Wie wohl der Nachbar von nebenan lebt? Oder die seltsame Oma aus dem dritten Stock? Und wer ist das eigentlich im Erdgeschoss? Viele Großstädter kennen das Problem (oder den Segen), dass man seine Mitmenschen gar nicht mehr so genau kennt. Das kurze "Hallo" im Treppenhaus einmal im Monat ist oft der Höhepunkt der Nachbarschaftsbeziehung.
"Einmal sind wir WIR und das andere Mal die ANDEREN"
Die Wiener Fotografin Kati Bruder hat einen Blick hinter die Wohnungstüren geworfen. Ihr Fotoprojekt "WIR ANDEREN" begann mit einem Text aus dem Magazin "Lettre International" von Schriftsteller Bora Cosic alias Beltempo: "Am liebsten ist mir, wenn alle richtig verteilt werden, die Irren in die Irrenanstalt, die Mörder ins Zuchthaus, und wir anderen sind zu Hause, damit wir uns das Ganze im Fauteuil bei einem Tässchen Kaffee ansehen", schreibt er.
"Inspiriert von Beltempos Text begann ich, Gemeinschaften zu besuchen, immer auf der Spur nach sozialen Verbindungen in Zusammenhang mit Räumen", sagt Kati Bruder. "Das WIR einer Gemeinschaft ist wie eine soziale Skulptur, der man angehört, die zugleich auf die anderen blickt. Wir sind immer beides: sowohl Subjekt als auch Objekt. Einmal sind wir wir und das andere Mal die anderen."
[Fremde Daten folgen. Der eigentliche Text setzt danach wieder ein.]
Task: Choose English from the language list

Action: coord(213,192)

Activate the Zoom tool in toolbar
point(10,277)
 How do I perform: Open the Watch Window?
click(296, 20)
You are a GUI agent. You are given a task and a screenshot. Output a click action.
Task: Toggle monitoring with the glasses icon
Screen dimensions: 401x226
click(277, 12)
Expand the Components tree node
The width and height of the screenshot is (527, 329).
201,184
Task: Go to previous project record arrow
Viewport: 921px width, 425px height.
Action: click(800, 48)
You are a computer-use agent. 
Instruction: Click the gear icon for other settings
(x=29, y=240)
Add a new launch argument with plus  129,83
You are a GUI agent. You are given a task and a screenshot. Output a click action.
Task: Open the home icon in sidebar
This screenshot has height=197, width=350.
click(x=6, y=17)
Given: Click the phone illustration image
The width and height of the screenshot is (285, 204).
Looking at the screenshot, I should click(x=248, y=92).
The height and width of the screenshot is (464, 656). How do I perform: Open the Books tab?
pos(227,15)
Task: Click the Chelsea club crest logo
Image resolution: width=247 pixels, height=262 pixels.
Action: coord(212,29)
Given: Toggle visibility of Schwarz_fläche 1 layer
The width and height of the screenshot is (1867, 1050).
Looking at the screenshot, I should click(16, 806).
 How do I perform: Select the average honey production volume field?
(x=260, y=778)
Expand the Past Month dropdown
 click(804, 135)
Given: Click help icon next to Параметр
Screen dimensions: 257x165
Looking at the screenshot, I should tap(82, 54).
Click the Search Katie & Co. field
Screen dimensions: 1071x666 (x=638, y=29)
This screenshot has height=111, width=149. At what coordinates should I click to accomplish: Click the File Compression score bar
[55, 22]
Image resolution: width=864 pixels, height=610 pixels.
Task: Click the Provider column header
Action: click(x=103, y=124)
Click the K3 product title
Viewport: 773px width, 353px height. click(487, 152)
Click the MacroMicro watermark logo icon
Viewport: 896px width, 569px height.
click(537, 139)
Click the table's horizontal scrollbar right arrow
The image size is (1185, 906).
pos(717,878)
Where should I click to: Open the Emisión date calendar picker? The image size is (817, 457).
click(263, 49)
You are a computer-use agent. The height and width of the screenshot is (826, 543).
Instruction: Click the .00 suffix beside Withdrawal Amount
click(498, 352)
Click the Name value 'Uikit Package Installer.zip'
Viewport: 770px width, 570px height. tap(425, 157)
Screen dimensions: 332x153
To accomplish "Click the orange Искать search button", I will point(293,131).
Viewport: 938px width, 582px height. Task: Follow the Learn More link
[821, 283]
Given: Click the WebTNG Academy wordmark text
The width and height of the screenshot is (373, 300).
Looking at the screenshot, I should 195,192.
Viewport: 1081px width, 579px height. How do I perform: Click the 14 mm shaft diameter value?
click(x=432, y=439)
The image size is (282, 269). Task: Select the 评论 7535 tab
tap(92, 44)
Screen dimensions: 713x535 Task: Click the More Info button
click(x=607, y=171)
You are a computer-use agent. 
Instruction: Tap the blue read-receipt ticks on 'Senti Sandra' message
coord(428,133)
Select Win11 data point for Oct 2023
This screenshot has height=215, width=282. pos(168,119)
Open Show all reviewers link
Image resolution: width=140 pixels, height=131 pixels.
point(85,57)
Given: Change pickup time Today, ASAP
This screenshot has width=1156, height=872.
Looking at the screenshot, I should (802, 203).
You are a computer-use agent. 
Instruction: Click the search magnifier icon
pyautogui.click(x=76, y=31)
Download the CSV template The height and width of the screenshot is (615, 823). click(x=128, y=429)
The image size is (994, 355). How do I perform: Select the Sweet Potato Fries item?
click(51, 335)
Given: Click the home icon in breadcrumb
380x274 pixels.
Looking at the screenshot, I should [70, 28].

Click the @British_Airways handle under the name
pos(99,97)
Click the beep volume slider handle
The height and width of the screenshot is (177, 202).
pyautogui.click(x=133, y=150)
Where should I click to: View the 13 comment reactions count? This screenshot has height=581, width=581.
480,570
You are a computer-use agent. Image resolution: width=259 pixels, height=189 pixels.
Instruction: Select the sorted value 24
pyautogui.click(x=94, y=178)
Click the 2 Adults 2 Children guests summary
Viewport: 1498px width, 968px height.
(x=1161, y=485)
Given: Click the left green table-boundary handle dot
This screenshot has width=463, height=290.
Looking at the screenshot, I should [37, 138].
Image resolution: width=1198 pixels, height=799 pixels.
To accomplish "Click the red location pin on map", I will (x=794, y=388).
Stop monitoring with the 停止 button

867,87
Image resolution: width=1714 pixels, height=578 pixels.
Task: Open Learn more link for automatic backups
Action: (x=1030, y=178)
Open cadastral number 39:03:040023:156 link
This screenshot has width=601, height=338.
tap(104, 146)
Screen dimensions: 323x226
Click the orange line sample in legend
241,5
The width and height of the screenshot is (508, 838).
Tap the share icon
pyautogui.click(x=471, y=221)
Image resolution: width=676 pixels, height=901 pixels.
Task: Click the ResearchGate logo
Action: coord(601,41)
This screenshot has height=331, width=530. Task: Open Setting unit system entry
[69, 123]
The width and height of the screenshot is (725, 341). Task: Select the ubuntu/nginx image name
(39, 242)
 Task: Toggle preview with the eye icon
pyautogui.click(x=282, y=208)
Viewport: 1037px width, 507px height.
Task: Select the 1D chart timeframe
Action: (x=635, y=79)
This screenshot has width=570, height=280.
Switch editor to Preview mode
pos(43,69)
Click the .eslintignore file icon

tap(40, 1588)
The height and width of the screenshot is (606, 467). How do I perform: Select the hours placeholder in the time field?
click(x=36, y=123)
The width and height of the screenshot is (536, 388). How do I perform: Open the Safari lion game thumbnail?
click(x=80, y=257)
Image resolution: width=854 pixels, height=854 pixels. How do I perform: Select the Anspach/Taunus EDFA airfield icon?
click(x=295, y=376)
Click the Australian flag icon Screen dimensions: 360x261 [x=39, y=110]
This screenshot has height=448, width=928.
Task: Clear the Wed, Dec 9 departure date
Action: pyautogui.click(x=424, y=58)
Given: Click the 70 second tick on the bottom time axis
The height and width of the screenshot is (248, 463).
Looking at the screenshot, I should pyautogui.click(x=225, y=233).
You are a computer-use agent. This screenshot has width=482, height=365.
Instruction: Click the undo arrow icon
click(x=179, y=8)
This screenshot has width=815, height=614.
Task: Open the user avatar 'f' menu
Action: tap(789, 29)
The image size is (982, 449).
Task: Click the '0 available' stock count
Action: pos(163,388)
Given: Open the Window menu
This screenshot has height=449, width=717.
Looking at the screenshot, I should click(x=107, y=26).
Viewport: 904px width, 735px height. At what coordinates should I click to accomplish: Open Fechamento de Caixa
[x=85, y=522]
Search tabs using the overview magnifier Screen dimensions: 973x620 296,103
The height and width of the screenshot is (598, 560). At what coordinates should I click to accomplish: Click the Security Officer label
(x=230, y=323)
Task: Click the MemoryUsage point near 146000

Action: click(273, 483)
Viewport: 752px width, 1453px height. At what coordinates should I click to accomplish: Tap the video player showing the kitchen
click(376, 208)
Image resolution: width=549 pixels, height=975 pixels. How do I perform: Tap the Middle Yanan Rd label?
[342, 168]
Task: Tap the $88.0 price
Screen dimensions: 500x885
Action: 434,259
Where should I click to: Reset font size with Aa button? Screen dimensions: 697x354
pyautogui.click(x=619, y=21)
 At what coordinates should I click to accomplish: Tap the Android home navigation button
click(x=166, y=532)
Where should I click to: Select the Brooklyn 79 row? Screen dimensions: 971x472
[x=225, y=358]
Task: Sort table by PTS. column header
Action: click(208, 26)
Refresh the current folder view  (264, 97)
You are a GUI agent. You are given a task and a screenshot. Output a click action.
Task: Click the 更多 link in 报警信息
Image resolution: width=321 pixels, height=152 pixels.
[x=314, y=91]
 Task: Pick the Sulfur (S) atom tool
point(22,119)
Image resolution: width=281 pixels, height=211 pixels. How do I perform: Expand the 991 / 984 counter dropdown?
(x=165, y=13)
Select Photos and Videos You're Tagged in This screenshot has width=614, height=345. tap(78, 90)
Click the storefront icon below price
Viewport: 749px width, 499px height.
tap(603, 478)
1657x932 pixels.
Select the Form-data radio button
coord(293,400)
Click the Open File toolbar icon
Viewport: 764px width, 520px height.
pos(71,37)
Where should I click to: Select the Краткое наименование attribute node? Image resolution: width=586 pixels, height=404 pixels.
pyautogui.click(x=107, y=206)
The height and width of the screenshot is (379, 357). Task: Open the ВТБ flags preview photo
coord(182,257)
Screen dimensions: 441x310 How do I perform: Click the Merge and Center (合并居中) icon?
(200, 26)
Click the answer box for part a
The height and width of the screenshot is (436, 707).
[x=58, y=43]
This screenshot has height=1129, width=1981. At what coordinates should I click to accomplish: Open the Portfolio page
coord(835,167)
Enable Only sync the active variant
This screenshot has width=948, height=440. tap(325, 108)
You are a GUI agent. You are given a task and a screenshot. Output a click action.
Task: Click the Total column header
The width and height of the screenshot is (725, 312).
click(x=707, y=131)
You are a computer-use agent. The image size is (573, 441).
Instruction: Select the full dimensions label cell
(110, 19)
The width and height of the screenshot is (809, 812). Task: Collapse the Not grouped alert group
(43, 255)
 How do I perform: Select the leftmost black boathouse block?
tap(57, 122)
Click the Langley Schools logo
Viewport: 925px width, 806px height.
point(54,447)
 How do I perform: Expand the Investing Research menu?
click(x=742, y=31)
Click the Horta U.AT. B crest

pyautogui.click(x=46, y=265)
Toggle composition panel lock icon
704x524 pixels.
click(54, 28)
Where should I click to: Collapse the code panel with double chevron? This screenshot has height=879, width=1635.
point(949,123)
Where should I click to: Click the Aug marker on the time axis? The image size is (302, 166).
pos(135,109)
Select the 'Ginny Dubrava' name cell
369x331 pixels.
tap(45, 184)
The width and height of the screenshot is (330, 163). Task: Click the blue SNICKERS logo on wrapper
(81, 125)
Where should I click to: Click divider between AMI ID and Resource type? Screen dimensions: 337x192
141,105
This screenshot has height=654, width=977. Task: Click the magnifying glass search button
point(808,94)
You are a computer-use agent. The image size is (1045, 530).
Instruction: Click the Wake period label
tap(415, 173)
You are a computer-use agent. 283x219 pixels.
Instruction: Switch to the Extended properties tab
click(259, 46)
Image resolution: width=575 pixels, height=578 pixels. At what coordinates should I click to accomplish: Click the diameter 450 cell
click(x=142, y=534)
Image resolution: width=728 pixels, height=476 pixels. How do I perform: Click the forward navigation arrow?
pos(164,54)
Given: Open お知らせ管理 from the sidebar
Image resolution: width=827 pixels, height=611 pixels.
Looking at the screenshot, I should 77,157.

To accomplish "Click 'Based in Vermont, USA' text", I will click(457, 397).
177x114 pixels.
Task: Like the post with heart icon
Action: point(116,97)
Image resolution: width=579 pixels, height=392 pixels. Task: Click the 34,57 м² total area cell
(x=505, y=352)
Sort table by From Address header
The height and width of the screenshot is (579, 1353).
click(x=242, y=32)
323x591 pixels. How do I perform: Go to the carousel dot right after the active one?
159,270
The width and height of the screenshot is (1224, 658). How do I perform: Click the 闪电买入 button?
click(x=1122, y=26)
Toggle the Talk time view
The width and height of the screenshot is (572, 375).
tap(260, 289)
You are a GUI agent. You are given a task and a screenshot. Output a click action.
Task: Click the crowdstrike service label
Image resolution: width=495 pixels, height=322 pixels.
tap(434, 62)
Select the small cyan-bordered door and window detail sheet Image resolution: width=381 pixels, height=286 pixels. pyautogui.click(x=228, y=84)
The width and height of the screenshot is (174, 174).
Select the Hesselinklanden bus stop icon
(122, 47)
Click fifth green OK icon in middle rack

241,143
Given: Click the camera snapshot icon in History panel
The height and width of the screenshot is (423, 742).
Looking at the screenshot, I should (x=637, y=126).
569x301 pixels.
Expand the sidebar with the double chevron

Ein kurzer Blick in das Leben des anderen
Das Ergebnis sind Bilder, die eine Intimität ausstrahlen, wie man sie nur selten erlebt. Sicher jeder kennt diese Neugier, wenn beim Nachbarn zufällig die Tür einen Spalt offen steht und man gern einen kurzen Blick in das Leben des anderen werfen würde. Kati Bruder ist diese Umsetzung grandios gelungen. Durch ihre Fotos erhaschen der Betrachter einen intimen Einblick - fast schämt man sich ein bisschen, in die Privatsphäre eines Fremden einzudringen. Und doch ist es faszinierend zu sehen, wie andere Menschen leben, wie ihre Wohnungen aussehen und ob man sich selbst darin wieder erkennt.
"Ich fotografiere Menschen, die durch räumliche Umstände von außen als Gruppe wahrgenommen werden. Dabei treffe ich sowohl Schicksalsgemeinschaften als auch selbstorganisierte oder temporäre Gemeinschaften", schreibt sie auf ihrer Webseite. "Immer bitte ich die an einem speziellen Ort lebenden Menschen, mir ihre Eingangstüre zu öffnen und sich im Vorraum zu positionieren."
Sie ist "auf der Suche nach der idealen Gemeinschaft" auch außerhalb von Österreich unterwegs. In Athen hat sie Bewohner von Flüchtlingsunterkünften besucht oder in London spontan den Freund einer Freundin porträtiert.
"WIR ANDEREN" schafft ein Gemeinschaftsgefühl. Die fotografierten Wohnungen sind authentisch, manchmal unaufgeräumt und herrlich normal. Nebenan sieht es eben oft genau so aus wie bei dir zu Hause.